Working from the records below, return word for word the line that contains "The width and" and each line after it, ending with the last. Skip all pictures.

BEGIN Available data

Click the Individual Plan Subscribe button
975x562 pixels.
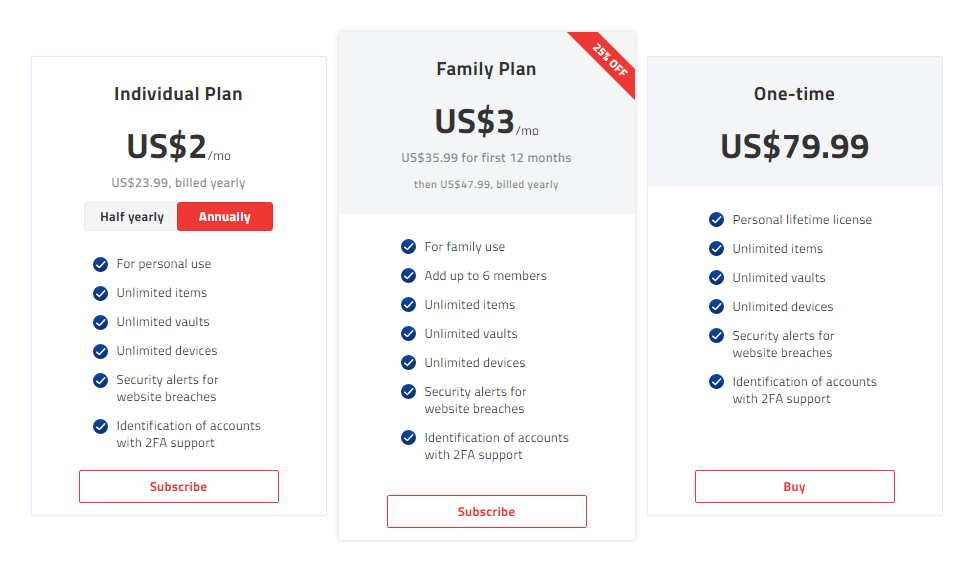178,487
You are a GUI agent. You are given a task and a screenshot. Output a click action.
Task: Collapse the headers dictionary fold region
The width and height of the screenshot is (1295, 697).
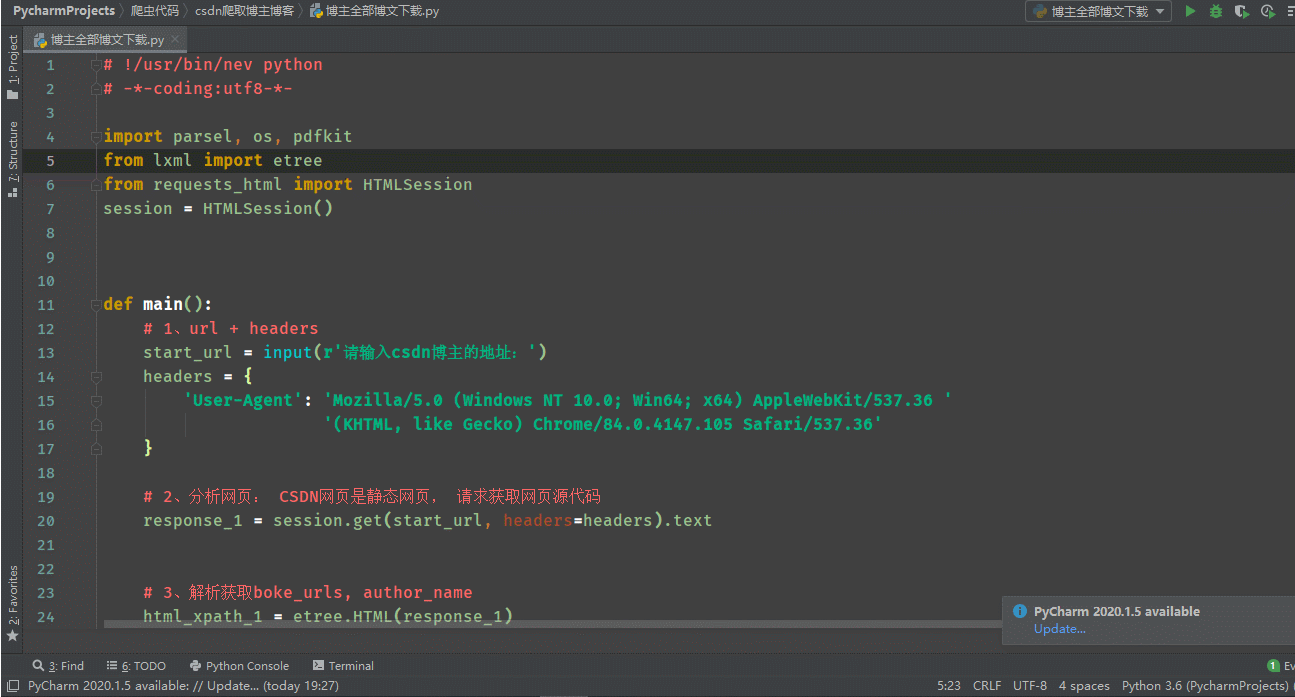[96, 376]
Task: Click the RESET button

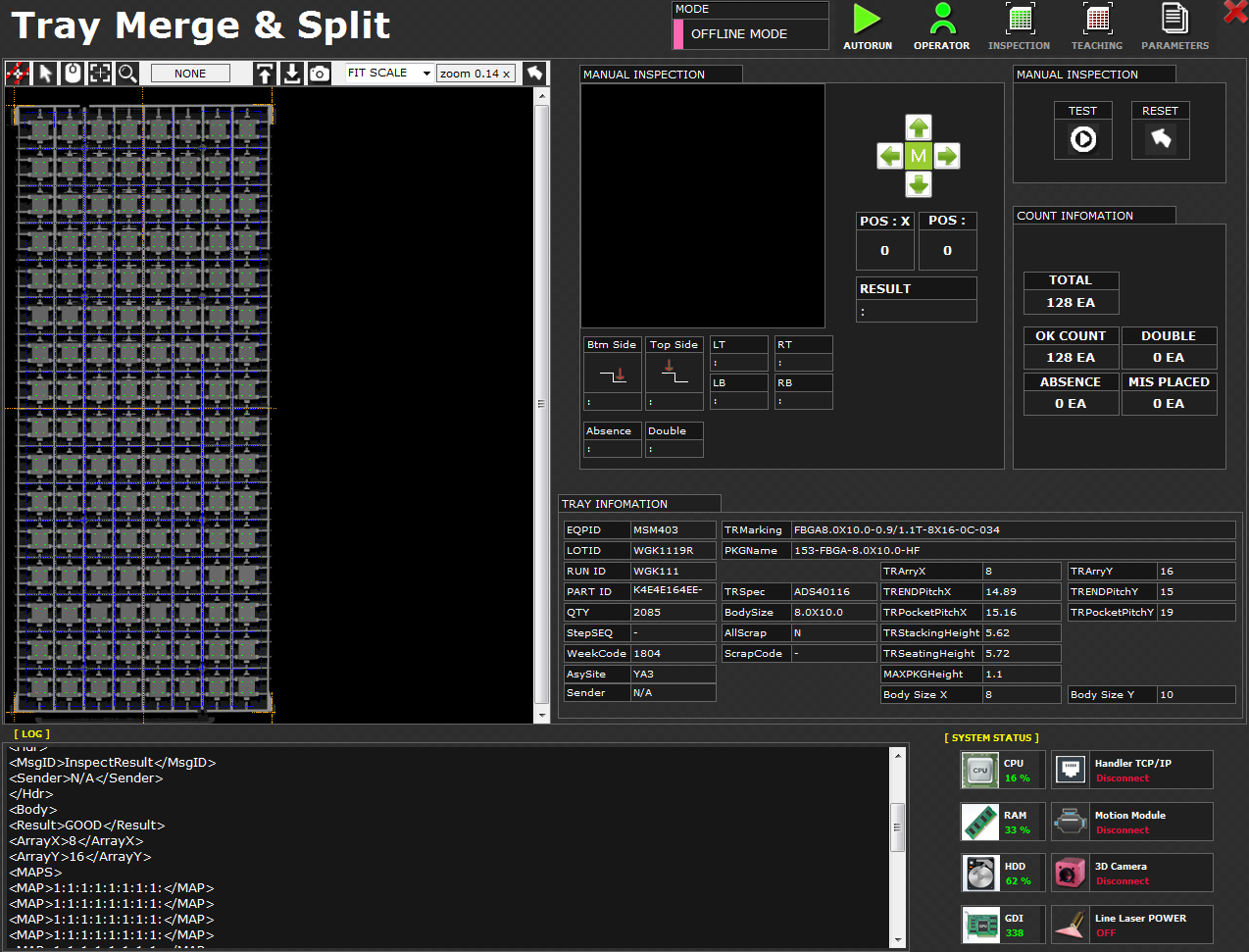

END Available data

Final answer:
The width and height of the screenshot is (1295, 697).
[96, 376]
Task: Click the RESET button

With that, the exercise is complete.